In the big picture, this game means just as much as any of the other 17 that the Nationals and Braves will play this season.
It’s still July. There are still 70 games remaining in the regular season. The Nats will meet the Braves seven more times after today.
But from a momentum standpoint, this 5-2 Nationals win was a nice one for Davey Johnson’s team to secure.
Instead of going into tomorrow’s series finale with Atlanta with a chance of being swept in four straight, the Nats will have a shot at a split.
They got production from their offense after 15 innings of near inactivity. They got a win for John Lannan in his 2012 major league debut. They got Tyler Clippard back in the save column after four straight rocky performances.
And they got to brush some of the stink away from the last two ballgames, which were less than pretty from Johnson’s perch.
The Nats tallied five runs over their final four innings at the plate, turning a 2-0 deficit into a 5-2 win. They got on the board on a wild pitch, tied the game with an RBI ground out, took the lead on a two-out RBI single from Roger Bernadina and then added two insurance runs in the eighth to give Clippard some breathing room.
It’s been a long day. The Nats are probably pretty tired. I know I am.
But while it wouldn’t have been the end of the world if the Nationals had lost tonight’s game - as some people might have insisted it was - they’ll sleep a lot easier tonight knowing they’ve at the very least salvaged a game in this series against their top division challenger.
Update: After the game, the Nationals announced they’ve optioned Lannan back to Triple-A Syracuse.
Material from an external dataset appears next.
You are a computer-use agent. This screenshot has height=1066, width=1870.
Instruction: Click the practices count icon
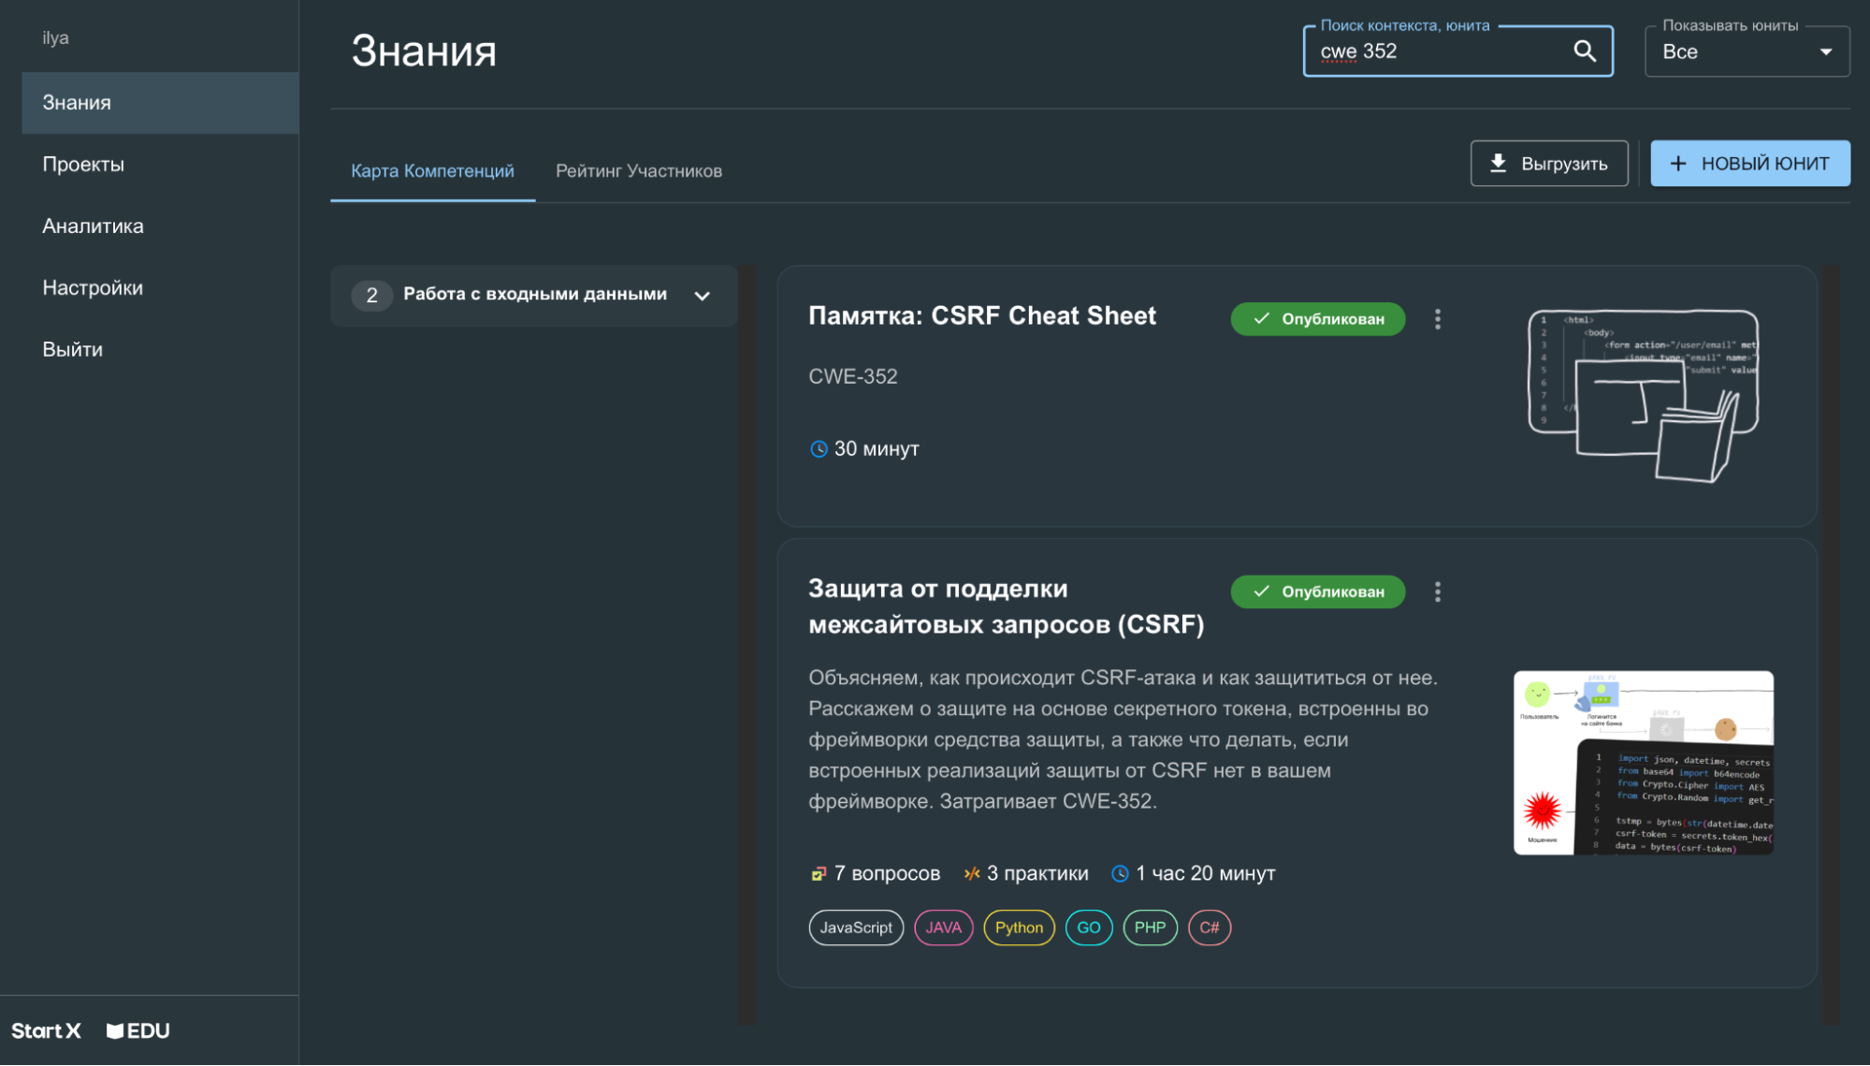[972, 873]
This is by no means a surprise; Lannan knew he was just getting the call for this one start and then would be heading back down to the minors. Because the Nats had taken advantage of the new rule allowing teams to have 26 guys on their active roster for doubleheaders, there’s no corresponding roster move. They’re set at the 25-man limit.
Lannan heads back to Syracuse, but he gets a thankful butt tap on his way out the door. He did his job today.